そして、それらの経験をすることによって得る多くの知己。


「なるほどな。俺が思っていた以上に、多くのことを知り、学んだか。」


そろそろ頃合いだろう。


「夏にお前を召還する。」


そう言われて、ユリウスはリュウヤを見る。


「そして、来春にパドヴァをお前に返そう。」


ユリウスはリュウヤをじっと見つめる。


「夏には、グィードをパドヴァに送り、ピエトロとともにお前が統治するための準備を進めさせる。

お前は、来春までにパドヴァ王国の王としての準備をしろ。」


「・・・」


「ピエトロからの報告書が、それこそ山のように積まれているからな。

まずはそれを読み込むことから始めておけ。」


「わかりました、リュウヤ陛下。」


ユリウスは深々と頭を下げる。


「一応言っておくが、かつてのパドヴァに戻るようなら、その時は容赦なく叩き潰すからな。」


「肝に銘じます。」


これにより、パドヴァ王国の返還は定まり、タイムスケジュールが作成されることになる。






☆ ☆ ☆






リュウヤは自室のバルコニーで、サクヤを相手に酒を飲んでいる。


「大きく育ったものですね。」


「一番、知って欲しかったことを学んでくれたよ。」


市井の人々の暮らしぶり。


実のところ、庶民感覚など持つ必要はない。

必要なのはその生活を知り、経済感覚を養うことだ。


これは似ているようで、全くの別物なのだ。


日本における、かつての民主党政権。

彼らは庶民感覚は有ったのかもしれないが、経済感覚は持ち合わせていない。

経済感覚を持ち合わせていないからこそ、円高を放置し、それがもたらす影響にも鈍かった。

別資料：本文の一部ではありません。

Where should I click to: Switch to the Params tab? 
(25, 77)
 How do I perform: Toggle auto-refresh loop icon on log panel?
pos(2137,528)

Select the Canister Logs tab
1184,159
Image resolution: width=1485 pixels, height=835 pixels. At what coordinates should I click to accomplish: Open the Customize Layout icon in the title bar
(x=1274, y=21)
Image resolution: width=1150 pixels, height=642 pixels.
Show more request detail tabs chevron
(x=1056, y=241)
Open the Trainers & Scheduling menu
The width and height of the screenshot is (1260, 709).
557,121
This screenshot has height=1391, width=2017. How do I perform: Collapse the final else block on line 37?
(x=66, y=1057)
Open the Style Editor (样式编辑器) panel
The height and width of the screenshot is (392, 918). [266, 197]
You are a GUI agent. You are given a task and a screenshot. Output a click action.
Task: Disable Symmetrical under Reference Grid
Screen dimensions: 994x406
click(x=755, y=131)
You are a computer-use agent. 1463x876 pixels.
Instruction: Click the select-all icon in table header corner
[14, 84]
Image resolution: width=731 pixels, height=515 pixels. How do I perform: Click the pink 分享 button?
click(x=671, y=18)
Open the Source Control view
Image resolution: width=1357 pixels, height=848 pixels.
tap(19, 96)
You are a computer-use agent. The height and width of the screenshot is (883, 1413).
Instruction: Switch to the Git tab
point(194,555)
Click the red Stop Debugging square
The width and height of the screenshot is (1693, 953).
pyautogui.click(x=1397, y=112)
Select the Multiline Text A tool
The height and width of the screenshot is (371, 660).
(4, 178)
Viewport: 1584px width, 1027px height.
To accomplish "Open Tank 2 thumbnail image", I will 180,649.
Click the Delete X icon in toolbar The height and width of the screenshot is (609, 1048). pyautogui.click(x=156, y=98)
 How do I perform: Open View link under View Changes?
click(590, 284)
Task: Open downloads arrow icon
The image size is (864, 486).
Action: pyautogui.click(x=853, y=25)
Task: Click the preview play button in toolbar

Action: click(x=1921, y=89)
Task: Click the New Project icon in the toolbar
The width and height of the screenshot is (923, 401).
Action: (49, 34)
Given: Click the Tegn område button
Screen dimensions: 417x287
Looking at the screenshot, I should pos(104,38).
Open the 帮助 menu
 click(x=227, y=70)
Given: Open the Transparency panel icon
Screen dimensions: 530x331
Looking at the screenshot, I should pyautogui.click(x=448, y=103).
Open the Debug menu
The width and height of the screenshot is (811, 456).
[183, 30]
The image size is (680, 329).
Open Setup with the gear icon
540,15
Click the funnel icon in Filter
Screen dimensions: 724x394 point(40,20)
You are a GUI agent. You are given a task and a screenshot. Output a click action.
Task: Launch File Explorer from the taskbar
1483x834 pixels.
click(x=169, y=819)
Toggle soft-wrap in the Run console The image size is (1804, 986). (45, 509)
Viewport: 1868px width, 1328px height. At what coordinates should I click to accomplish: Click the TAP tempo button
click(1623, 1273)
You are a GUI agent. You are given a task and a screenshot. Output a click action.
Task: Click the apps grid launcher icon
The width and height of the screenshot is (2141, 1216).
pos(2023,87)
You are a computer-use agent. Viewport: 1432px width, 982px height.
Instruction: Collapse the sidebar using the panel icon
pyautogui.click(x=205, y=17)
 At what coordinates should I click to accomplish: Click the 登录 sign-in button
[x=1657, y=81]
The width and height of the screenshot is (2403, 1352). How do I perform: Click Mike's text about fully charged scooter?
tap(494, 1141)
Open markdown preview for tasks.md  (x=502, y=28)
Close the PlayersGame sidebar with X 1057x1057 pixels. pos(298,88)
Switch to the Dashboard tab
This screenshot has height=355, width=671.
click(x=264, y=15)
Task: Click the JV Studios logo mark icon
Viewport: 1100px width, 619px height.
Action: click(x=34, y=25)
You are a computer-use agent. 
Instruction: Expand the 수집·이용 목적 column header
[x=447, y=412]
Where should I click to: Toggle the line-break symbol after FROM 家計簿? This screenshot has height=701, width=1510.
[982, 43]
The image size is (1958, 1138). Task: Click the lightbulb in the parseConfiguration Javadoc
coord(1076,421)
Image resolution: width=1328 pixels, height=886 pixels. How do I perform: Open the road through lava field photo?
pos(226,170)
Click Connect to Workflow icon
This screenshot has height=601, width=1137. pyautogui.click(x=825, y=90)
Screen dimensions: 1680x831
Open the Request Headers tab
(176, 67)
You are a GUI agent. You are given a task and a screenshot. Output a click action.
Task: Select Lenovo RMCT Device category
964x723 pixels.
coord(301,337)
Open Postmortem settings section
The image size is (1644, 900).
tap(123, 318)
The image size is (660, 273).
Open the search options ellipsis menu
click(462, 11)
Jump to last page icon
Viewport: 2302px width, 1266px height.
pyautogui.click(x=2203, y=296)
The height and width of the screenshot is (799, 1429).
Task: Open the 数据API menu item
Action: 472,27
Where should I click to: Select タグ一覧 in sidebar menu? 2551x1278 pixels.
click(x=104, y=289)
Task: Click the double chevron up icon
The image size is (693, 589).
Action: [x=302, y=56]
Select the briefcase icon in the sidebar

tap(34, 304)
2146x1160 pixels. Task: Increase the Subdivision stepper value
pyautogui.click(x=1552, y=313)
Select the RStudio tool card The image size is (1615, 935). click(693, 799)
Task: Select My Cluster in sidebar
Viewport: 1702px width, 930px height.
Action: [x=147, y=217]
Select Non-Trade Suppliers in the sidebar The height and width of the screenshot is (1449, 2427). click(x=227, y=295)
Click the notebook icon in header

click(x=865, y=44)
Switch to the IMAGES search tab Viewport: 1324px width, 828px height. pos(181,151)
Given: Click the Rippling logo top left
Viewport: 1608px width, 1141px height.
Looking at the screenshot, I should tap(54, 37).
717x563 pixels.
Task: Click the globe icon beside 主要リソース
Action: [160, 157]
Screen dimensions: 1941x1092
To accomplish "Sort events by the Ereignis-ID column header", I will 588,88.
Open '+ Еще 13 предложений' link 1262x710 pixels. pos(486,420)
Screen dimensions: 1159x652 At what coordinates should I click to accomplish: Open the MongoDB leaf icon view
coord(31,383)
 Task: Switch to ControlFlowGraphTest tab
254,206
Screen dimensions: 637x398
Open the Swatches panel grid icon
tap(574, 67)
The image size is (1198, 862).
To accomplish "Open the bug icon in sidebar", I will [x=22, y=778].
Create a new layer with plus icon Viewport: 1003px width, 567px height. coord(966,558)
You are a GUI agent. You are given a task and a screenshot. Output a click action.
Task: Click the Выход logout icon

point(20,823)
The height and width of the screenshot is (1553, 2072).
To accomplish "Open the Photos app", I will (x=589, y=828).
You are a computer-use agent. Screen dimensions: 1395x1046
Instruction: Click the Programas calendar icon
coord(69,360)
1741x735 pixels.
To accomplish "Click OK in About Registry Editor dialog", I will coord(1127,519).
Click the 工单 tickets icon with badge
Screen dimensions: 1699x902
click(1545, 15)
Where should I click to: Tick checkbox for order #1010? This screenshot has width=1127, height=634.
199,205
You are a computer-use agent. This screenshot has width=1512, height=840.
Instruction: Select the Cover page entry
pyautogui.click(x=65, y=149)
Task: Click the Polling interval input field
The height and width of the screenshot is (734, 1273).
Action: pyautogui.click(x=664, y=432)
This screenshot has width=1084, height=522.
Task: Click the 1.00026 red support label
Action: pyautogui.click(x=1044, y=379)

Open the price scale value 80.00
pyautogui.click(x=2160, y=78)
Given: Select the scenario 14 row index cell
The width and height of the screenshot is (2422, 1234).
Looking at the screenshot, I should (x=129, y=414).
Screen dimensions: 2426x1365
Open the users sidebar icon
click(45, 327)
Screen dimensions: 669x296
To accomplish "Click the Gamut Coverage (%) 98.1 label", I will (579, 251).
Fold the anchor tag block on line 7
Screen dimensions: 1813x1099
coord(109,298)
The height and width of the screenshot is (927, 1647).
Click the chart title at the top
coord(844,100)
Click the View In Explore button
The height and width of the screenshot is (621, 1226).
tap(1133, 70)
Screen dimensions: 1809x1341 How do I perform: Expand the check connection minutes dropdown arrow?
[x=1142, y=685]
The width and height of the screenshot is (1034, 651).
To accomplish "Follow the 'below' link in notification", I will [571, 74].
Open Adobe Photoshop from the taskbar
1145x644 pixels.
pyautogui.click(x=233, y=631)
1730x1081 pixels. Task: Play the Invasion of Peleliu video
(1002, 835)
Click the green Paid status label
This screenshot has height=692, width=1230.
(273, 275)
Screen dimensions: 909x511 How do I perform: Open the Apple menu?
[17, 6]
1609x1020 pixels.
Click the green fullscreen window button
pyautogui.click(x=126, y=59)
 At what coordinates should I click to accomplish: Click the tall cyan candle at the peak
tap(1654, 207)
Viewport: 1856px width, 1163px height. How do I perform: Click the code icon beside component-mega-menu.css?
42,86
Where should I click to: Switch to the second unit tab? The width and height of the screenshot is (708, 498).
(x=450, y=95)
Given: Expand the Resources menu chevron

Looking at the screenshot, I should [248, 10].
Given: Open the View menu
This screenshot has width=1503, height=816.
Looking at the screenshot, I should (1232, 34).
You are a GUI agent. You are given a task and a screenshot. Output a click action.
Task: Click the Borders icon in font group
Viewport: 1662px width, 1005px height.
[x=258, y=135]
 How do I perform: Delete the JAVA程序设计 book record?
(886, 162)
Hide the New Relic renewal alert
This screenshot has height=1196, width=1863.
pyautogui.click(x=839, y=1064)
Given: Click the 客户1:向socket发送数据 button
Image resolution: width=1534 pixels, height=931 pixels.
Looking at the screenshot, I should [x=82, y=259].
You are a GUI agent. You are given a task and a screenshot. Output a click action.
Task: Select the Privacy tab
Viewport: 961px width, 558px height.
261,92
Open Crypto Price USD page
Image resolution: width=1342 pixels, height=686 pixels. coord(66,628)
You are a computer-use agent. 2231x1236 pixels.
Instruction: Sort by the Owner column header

リーマンショックによる影響で、経済の低迷が不安視されていたにもかかわらず、一ヶ月も国会を開かず、組閣もしなかった。


それがなければ、リュウヤが務めていた会社の倒産もなかったかもしれない。


そこまで考えて、リュウヤは頭を振る。


「帰国したら、ユリウスの代わりの人選をしなければならんな。」


代わりの者を送り、それと入れ替わりとしてユリウスを召還する。


パドヴァの返還はそれから始まる。


「先のことばかり考えても仕方がないな。

今は、明日の戴冠式を乗り越えることを考えないとな。」


リュウヤとしても初めての経験であり、なにより宮中マナーという大敵がいる。


「そうですね。まずは、失敗しないようになさらないと。」


揶揄うような口調のサクヤに、リュウヤは苦笑していた。